Friday, April 13, 2012

Start Spreadin' the News...

'Trinity Roots' Sculpture
Trinity Church, Wall Street, NY
Frank Sinatra’s ‘New York’ has been my theme song ever since I came home from spring break. His smooth, jazzy baritone ricocheting around in my mind as I continue recover from five days with my neck craned at a ninety degree angle staring at dizzying skyscrapers. Setting my first experience in New York to words feels somewhat akin to teaching a pig to fly.  But if you insist, I suppose I would have to say I felt incredibly alive and connected to the world, while at the same time haunted by an odd sense of dissonance and fracture. I know it sounds odd, but on the one hand, the constant hum a city that never sleeps, the array of food, shops, and people shuffling here and there gives you the sense that this city is the veritable heartbeat of the nation, even the world. The days we spent at the United Nations especially felt this way, you got the sense that anyone you rubbed shoulders with just might be off to change the world. Yet on the other, it feels like a jungle of concrete and lights bearing little resemblance to life in the true sense of the word. As I look back on my photography, I find as many pictures of artistic tree-statues as I have real trees, which I find mildly disturbing...

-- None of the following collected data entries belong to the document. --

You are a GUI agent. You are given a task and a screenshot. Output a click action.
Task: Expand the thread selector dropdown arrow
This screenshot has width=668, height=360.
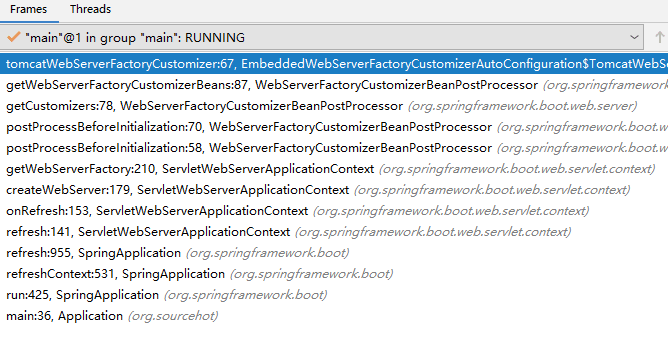[x=634, y=37]
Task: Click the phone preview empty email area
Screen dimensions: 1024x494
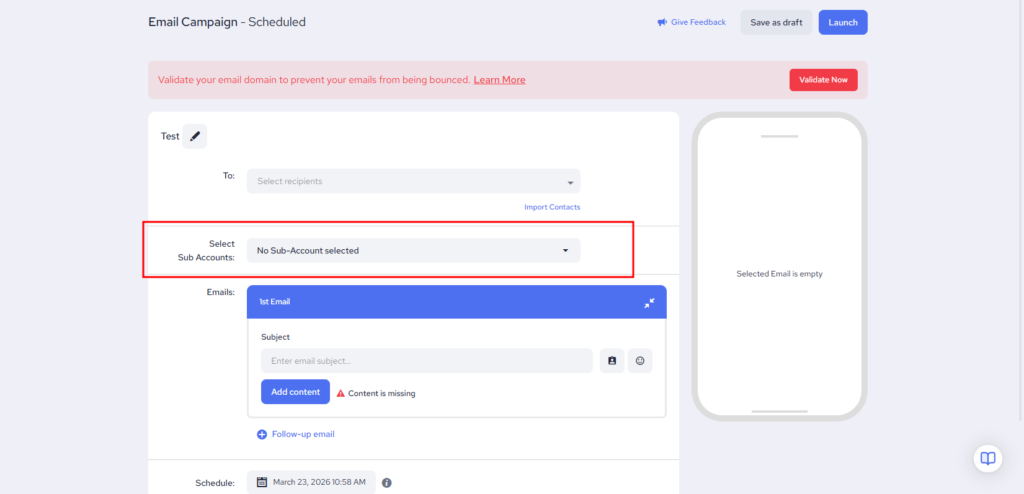Action: pyautogui.click(x=779, y=273)
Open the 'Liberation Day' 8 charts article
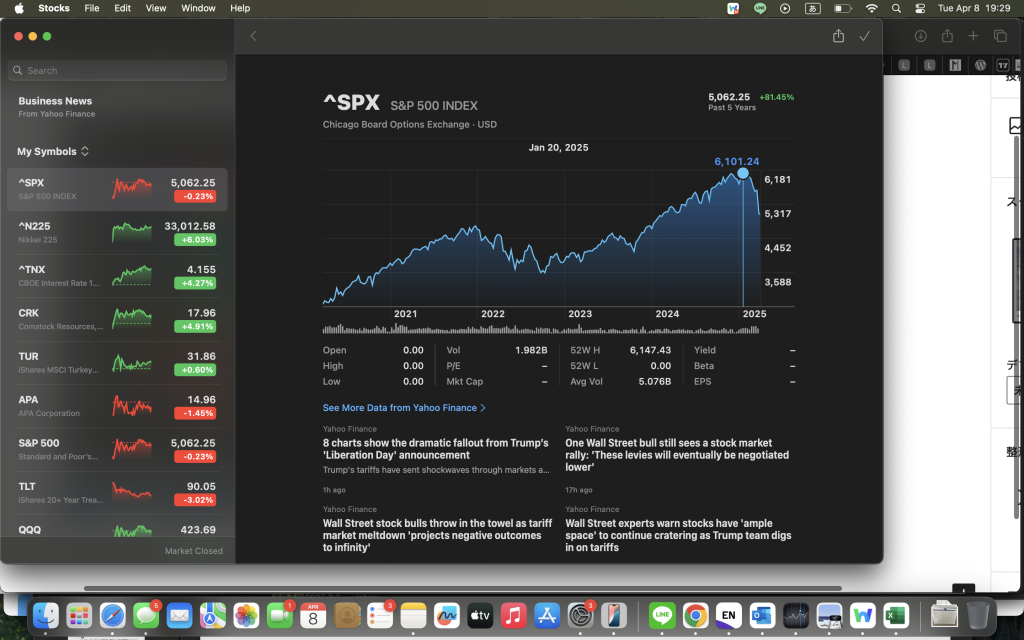 435,449
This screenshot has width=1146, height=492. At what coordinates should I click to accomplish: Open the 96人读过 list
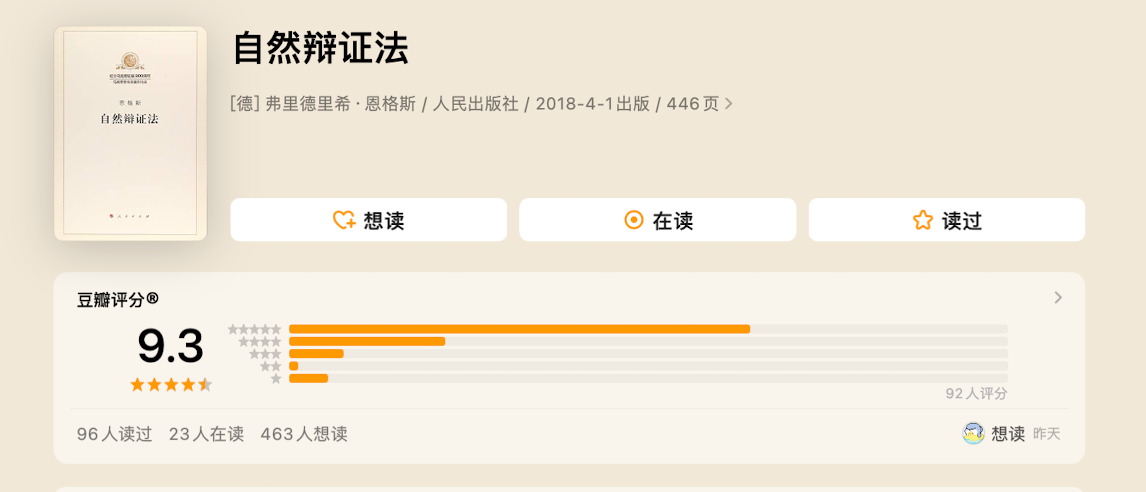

I spent the whole of my spring break exploring this juxtaposition with a small group of fellow Mariners who would become the second family we affectionately call, ‘the flock’. Together, we tried to find the balance between the glamour of Times Square and the thought of hungry children. As we met with Isaiah Chabala, the recently retired ambassador of Zambia, and representatives from organizations working everywhere from New York City to Ghana on issues of social justice, I witnessed seven lives change, including my own. Though we will all spend the rest of our lives walking that tightrope, we came away with a much more clear idea of the impact we would like to leave on the world. Yes, we fully enjoyed all that the city has to offer. My inner foodie was in raptures. My shop-a-holic fully completely satisfied. But most exciting, my inner activist was inspired.